The Rutana Hospital (Hôpital de Rutana) is a hospital in Rutana Province, Burundi.

==Location==

The Rutana Hospital is a hospital in the city of Rutana, in the south of the Rutana Health District.
It is one of two hospitals in the district, the other being the faith-based Musongati Hospital.
It is a public district hospital serving a population of 98,728 as of 2014.
The hospital is in the center of the town, south of Rutana Prison Health Center and the Red Cross Rutana Health Center.

==Events==

In December 2013 the staff of the SYNAPA section of the hospital gave warning that they would start a strike if the problems they had identified were not resolved.
These included the use of insurance cards by hospital personnel and the pay deduction retained by the hospital for construction of the operating theater and maternity ward, among others.

In November 2018 the hospital staff accused the director and manager of the hospital of embezzlement.
Charges for repair of two ambulances and a Toyota Hilux truck were far in excess of what would be expected.

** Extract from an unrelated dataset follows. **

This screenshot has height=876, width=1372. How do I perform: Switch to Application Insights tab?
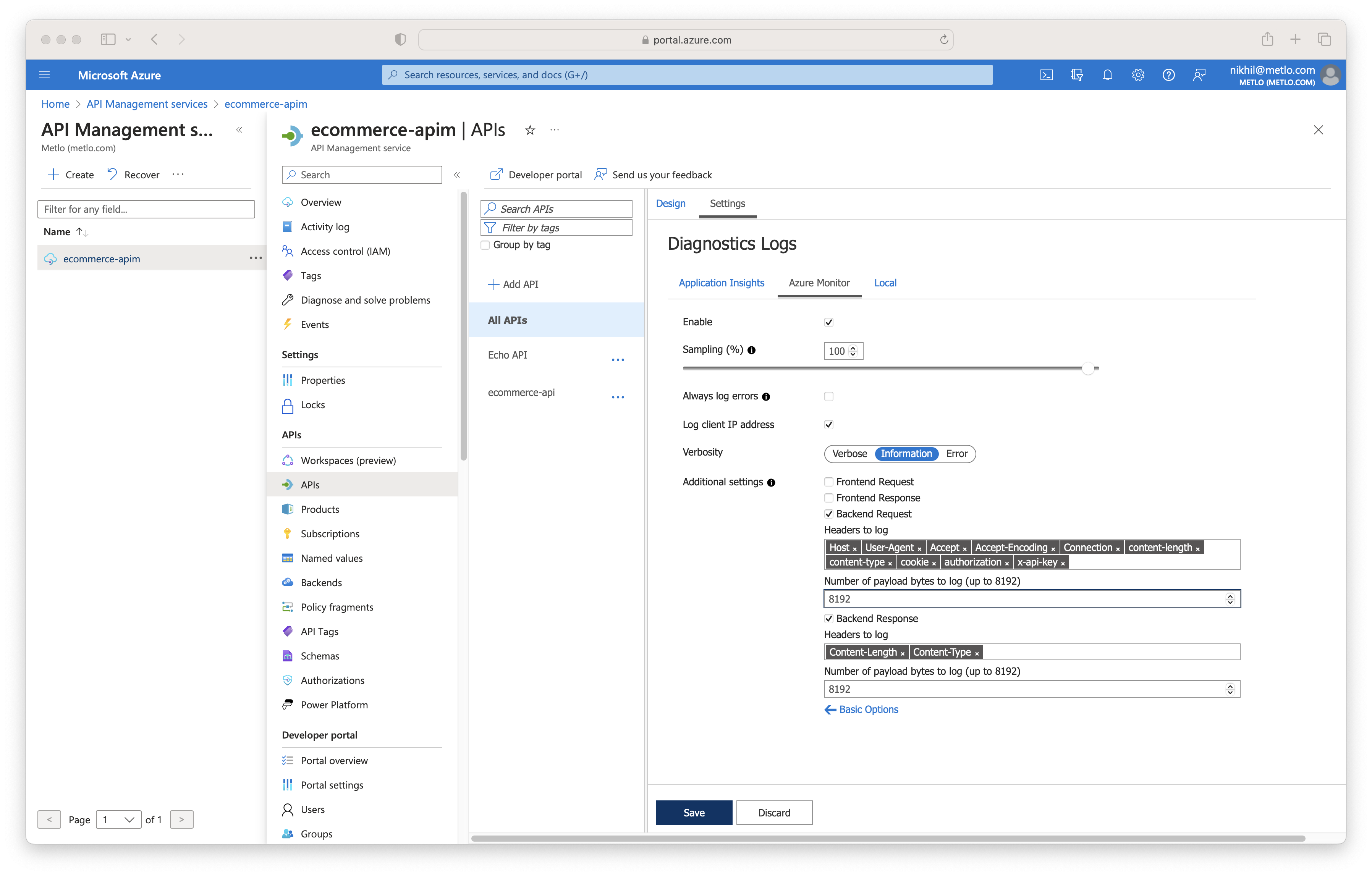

In February 2019 it was reported that activities at the hospital had been disrupted for over two months.
The medical director, Juvénal Kwizera, had gone to Morocco to continue his studies, and had not been replaced.
The director's signature was required for withdrawals from the hospital bank account.
As a result, some employees were not being paid and purchase of medicine and fuel could not be guaranteed.